• _EXERCISE AIM_
Only the lines from the one containing "1494x1001 pixels." through the end of the entries should be returned, exactly as they are, with the pictures omitted.

• _DATA TO USE_
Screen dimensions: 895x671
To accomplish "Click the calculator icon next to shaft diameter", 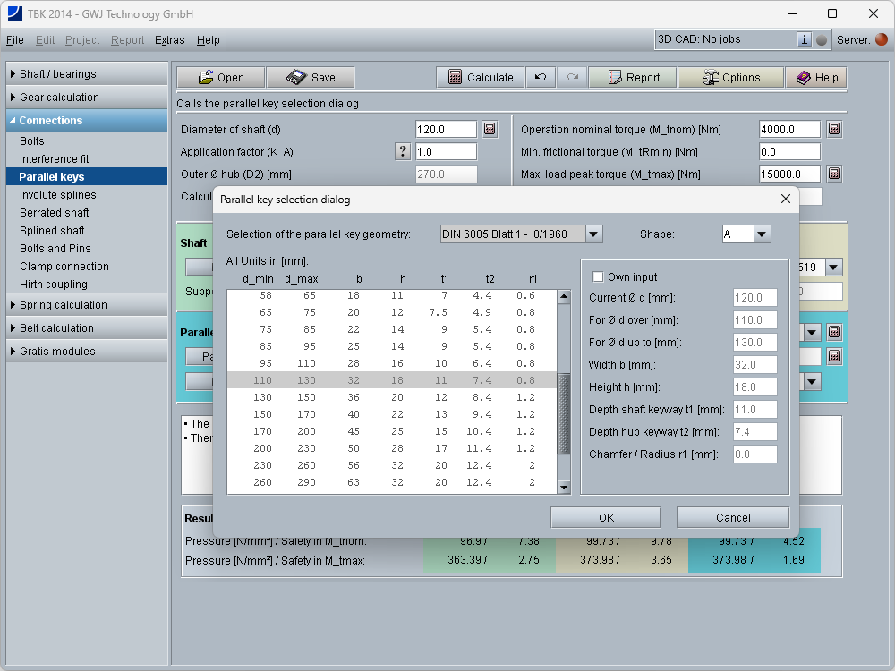I will [x=490, y=129].
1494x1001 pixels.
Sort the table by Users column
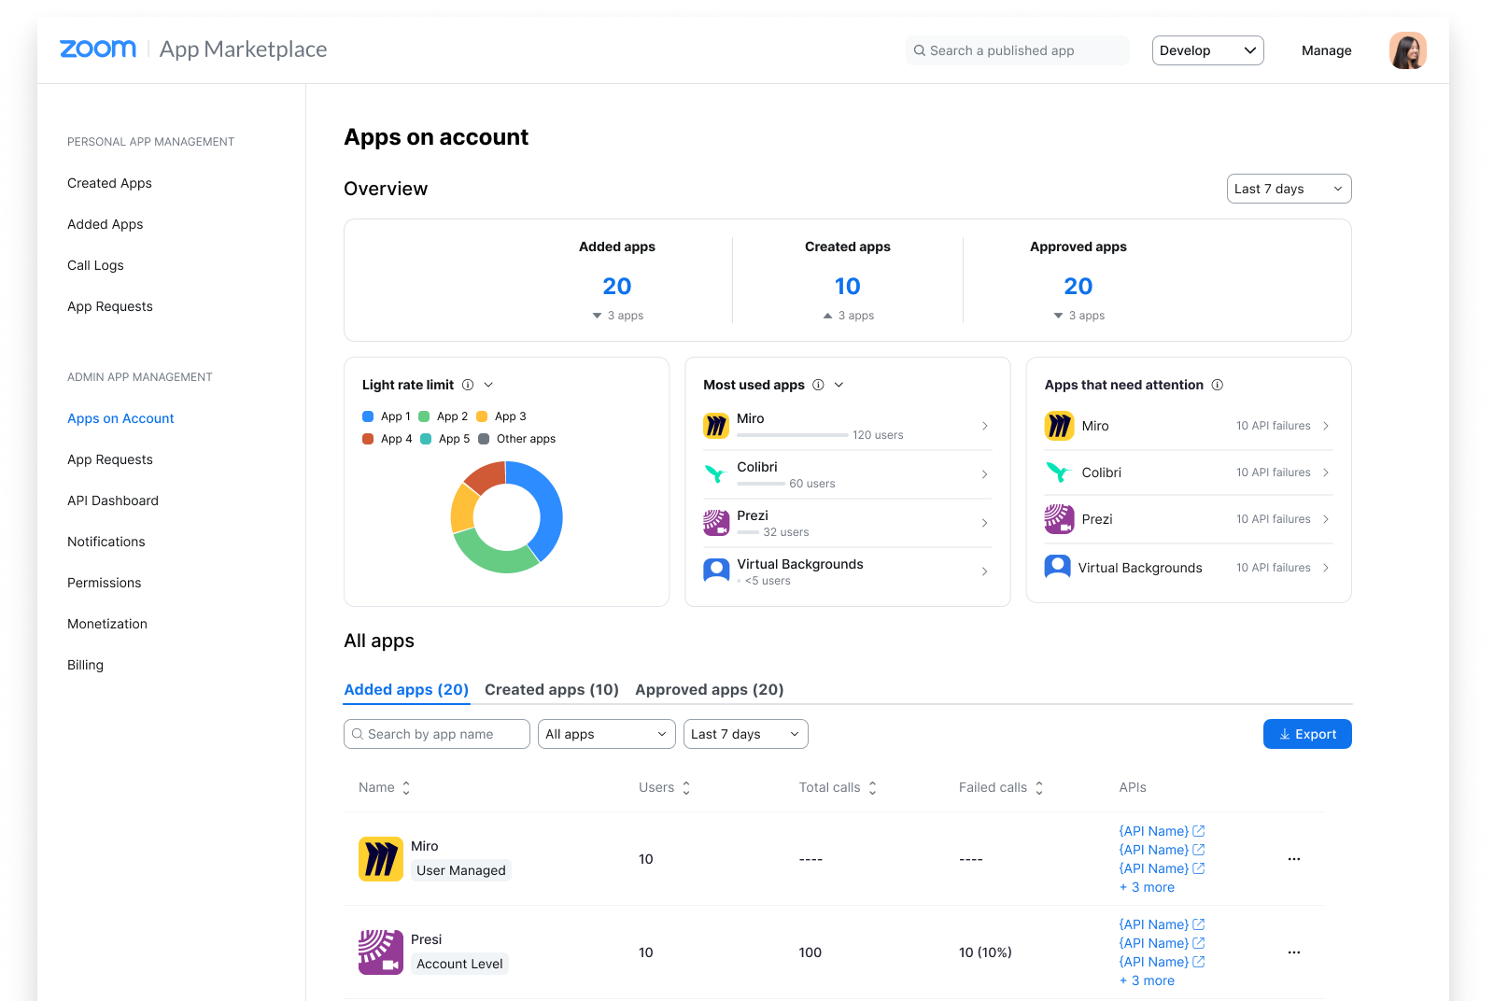pos(686,788)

• _YOUR RESPONSE_
1494x1001 pixels.
Sort the table by Users column
pos(686,788)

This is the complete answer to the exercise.